Le associazioni premiate per il loro impegno sociale
Oltre ai singoli cittadini, il Premio Panettone d’Oro ha assegnato 13 menzioni speciali a realtà associative che operano in ambiti come inclusione sociale, reinserimento lavorativo, volontariato e dignità nelle carceri. Tra queste:
- ASD Wolves Bareggio, per il suo impegno nel promuovere lo sport come strumento di inclusione.
- Gruppo Carcere Mario Cuminetti, attivo nel sostegno ai detenuti e nel reinserimento sociale.
- Piccola Orchestra dei Popoli e Dai che Cantiamo!, che favoriscono l’integrazione multiculturale attraverso la musica.
Sono state inoltre attribuite due menzioni di incoraggiamento:
- All’associazione C’è da fare, impegnata nel supporto psicologico e psichiatrico ai giovani.
- A Danilo Dadda, imprenditore che ha ideato un’iniziativa per premiare economicamente i dipendenti che condividono la lettura di un libro con i colleghi.

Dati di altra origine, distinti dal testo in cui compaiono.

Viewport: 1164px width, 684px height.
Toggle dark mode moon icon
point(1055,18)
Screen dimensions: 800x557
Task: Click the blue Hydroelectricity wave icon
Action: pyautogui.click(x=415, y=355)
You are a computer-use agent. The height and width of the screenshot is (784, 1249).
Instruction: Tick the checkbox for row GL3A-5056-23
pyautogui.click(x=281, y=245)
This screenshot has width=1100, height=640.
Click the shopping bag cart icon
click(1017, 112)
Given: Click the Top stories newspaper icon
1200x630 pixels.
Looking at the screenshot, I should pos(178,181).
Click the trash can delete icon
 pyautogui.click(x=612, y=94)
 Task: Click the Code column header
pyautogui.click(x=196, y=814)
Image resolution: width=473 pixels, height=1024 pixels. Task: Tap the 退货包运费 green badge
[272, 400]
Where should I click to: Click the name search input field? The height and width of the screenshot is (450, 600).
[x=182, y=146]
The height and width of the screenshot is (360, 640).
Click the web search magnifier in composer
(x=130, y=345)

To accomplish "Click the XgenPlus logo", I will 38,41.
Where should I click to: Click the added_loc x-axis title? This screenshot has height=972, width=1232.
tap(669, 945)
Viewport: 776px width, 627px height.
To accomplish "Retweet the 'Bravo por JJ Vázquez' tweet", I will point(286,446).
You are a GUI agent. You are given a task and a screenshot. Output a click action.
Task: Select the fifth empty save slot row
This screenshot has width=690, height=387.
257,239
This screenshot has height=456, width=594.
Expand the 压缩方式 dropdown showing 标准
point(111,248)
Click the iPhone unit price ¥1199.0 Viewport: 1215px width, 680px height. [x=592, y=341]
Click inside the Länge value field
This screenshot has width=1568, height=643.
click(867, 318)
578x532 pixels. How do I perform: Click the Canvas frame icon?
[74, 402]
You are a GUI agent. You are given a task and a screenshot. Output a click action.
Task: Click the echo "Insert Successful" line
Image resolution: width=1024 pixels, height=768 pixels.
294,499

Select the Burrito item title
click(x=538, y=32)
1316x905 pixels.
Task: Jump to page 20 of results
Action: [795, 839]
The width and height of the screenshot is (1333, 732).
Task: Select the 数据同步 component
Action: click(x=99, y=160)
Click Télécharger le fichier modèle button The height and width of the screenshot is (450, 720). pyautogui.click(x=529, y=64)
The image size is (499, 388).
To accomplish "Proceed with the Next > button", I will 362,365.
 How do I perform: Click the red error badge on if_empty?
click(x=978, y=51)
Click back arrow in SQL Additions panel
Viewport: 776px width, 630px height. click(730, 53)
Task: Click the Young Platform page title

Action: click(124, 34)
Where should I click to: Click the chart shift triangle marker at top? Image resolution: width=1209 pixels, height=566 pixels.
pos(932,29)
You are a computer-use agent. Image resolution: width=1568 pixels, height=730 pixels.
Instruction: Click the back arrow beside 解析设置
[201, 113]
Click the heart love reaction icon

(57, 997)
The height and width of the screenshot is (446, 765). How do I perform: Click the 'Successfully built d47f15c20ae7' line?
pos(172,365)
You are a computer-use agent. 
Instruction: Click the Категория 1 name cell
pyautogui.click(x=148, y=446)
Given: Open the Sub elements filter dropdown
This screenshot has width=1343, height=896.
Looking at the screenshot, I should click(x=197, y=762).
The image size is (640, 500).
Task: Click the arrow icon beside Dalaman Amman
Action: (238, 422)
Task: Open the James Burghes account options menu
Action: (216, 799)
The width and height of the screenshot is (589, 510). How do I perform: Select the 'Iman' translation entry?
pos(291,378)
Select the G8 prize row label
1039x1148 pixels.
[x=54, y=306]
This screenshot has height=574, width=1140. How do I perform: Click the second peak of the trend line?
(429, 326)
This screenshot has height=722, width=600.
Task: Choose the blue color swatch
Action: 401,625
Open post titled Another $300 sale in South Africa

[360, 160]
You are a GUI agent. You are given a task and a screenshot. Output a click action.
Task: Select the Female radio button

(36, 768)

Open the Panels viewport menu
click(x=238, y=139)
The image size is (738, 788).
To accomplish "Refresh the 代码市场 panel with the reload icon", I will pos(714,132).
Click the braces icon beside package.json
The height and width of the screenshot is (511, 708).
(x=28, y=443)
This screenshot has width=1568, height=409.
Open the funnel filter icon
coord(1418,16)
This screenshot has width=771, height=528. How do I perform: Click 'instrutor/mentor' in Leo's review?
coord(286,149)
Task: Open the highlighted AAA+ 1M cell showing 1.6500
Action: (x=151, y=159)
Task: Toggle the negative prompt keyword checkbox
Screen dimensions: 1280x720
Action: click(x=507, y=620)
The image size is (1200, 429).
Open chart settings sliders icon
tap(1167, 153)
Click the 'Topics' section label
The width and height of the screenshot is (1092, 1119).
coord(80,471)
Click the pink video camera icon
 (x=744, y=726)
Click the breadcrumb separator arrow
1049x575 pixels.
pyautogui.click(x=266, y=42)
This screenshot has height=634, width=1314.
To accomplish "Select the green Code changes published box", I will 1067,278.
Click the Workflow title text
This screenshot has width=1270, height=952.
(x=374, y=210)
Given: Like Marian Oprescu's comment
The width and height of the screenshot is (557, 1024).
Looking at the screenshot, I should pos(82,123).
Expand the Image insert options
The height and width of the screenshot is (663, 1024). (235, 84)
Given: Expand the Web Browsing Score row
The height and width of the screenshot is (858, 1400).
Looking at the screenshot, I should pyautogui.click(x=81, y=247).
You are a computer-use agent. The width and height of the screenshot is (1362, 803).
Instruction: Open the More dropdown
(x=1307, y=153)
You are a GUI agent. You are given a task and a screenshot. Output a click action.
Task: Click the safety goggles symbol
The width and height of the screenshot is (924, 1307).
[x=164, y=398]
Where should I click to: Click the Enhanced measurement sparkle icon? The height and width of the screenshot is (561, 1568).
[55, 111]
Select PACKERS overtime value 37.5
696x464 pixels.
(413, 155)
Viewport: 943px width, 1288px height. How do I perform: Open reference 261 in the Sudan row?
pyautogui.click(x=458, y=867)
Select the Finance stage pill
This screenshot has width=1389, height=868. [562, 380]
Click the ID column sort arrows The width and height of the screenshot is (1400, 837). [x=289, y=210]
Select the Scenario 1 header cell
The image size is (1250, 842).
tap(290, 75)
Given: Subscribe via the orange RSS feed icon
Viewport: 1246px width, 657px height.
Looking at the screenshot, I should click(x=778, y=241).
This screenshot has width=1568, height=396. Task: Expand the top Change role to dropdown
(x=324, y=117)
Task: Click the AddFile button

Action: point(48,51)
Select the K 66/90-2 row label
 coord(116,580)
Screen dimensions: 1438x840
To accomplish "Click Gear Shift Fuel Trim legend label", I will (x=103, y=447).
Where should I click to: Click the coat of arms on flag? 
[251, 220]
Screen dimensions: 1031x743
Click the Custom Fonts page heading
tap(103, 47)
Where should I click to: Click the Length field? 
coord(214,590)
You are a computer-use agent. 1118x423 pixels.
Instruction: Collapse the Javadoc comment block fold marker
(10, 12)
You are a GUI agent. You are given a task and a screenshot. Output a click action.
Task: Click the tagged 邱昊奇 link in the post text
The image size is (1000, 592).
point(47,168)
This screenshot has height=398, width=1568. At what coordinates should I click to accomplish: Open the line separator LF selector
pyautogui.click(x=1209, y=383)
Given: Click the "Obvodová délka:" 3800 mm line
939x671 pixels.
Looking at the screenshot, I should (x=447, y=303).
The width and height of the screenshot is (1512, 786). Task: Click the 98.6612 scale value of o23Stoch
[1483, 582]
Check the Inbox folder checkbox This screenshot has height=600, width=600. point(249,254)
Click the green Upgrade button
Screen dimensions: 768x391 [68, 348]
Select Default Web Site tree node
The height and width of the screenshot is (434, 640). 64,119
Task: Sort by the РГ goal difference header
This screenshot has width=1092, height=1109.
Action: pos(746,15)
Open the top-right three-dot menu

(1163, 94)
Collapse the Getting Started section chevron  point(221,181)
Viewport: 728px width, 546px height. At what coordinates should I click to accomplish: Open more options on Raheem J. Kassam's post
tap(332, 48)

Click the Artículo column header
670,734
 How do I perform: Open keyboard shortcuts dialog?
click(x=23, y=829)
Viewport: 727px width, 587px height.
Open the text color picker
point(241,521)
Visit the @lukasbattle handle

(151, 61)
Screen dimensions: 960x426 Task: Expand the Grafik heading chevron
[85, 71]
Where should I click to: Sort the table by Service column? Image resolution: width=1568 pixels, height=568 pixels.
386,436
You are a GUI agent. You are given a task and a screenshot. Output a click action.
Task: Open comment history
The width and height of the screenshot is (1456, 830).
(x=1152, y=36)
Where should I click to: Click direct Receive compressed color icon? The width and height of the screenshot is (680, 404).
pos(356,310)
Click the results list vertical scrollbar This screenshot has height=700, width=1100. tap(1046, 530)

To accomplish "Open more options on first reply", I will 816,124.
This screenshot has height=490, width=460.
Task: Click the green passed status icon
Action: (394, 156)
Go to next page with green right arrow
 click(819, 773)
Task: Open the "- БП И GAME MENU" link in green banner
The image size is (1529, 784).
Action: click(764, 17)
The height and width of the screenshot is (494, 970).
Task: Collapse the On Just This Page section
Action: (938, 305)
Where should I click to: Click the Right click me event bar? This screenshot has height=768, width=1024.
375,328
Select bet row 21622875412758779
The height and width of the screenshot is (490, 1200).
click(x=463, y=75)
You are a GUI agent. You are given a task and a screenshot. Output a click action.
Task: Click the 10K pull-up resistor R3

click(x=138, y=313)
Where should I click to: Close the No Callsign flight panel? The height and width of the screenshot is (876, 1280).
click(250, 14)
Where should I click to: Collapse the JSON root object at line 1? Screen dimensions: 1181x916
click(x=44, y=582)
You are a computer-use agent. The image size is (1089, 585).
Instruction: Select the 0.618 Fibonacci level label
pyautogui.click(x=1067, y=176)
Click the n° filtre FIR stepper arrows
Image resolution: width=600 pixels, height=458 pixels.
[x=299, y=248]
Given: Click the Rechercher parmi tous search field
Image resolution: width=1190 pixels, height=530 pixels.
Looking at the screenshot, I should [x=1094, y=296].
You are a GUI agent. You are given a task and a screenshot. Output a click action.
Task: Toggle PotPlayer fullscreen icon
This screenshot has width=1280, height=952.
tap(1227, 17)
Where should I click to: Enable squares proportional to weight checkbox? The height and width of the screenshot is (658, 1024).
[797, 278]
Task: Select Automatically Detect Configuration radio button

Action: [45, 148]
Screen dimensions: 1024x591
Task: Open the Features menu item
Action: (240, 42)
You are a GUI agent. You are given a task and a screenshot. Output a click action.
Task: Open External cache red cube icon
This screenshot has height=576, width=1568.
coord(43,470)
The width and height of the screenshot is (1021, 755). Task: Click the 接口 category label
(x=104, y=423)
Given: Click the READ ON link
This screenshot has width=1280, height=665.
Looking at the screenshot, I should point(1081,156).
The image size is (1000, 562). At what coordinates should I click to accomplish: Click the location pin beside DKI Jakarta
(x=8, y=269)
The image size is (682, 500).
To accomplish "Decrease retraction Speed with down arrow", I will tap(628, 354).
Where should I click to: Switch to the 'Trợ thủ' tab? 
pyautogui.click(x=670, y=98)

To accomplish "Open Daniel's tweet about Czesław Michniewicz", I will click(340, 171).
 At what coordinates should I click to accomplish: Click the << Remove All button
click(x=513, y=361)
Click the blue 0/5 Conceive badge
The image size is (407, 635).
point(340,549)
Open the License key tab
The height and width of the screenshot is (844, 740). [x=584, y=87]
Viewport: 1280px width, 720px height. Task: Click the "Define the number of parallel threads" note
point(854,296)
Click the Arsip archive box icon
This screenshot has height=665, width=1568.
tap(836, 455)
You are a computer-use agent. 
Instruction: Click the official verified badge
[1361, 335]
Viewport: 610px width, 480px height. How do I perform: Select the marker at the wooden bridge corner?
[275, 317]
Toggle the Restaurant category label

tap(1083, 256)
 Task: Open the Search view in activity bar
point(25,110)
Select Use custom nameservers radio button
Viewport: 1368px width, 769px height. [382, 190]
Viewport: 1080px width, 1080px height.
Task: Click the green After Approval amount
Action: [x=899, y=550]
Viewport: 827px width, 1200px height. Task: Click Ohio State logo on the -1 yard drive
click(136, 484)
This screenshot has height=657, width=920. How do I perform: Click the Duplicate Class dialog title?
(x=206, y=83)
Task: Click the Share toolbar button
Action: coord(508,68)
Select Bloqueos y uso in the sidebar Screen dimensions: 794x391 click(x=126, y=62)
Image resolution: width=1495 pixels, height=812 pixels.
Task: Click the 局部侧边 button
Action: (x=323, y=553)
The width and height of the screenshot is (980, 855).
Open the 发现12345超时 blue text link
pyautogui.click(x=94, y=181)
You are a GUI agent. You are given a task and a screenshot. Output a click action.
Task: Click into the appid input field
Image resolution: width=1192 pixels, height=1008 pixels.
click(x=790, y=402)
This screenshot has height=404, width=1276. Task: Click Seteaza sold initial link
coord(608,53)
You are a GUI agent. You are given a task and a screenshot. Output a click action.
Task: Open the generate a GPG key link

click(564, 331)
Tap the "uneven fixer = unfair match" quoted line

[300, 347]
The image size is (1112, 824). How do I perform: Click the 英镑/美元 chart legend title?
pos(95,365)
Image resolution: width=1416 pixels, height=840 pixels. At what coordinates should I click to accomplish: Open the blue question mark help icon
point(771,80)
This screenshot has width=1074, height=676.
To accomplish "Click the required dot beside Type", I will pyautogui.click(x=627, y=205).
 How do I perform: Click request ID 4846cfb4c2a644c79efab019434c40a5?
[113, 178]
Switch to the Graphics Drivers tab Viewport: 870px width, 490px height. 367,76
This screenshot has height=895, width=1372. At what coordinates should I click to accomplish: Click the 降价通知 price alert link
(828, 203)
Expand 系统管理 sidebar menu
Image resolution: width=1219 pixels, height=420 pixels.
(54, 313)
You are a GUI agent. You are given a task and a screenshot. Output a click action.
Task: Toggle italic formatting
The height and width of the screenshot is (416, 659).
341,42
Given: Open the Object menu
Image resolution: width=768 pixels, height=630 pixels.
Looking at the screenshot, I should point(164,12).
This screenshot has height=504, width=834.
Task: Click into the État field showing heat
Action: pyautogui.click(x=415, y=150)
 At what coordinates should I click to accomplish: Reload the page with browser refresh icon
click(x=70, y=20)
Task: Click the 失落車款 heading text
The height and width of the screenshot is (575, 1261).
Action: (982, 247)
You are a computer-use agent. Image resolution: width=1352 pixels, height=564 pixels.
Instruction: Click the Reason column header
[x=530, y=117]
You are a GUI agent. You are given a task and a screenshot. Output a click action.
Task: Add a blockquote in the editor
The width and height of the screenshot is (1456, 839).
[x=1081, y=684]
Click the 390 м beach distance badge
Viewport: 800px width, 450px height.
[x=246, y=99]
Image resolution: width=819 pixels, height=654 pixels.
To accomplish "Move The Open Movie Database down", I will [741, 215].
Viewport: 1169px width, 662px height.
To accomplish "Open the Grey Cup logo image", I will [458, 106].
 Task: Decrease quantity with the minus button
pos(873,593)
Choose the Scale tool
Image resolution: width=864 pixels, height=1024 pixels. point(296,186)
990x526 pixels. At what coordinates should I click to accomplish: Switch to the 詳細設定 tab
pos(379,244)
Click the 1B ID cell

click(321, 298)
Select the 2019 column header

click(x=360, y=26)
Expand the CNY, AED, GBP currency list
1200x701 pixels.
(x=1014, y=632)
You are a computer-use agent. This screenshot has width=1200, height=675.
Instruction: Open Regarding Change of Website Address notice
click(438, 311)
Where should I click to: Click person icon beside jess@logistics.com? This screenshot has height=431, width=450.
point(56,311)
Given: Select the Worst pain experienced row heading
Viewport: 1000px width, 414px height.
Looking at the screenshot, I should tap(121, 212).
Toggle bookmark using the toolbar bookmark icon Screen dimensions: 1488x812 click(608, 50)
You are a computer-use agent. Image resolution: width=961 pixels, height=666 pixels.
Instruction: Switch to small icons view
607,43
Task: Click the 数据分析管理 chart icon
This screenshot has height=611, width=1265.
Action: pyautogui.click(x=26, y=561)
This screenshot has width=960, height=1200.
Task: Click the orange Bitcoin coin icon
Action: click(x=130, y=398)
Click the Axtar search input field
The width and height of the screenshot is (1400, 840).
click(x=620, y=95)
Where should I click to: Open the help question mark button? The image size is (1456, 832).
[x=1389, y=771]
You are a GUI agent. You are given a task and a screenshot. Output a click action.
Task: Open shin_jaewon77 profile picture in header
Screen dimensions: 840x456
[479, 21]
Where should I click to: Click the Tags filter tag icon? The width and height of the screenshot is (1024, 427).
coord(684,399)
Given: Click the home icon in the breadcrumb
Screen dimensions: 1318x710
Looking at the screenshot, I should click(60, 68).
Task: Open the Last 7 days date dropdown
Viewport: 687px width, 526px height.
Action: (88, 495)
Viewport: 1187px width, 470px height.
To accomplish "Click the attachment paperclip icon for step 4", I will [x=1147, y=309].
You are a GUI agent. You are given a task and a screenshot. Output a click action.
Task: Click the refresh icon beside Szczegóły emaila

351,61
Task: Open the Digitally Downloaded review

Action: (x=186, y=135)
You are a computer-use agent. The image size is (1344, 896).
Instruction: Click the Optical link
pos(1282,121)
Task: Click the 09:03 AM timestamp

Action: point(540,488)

Un premio per la Milano solidale
Il Premio Panettone d’Oro è promosso dal Coordinamento Comitati Milanesi, con il supporto di Comieco – Consorzio nazionale per il riciclo della carta – e una rete di associazioni cittadine tra cui Assoedilizia, Amici di Milano, Associazione Sao, Csv Milano ETS, City Angels e Legambiente. L’iniziativa è patrocinata dal Comune di Milano e dalla Città Metropolitana, con il contributo di Intesa Sanpaolo come partner e McDonald’s come supporter.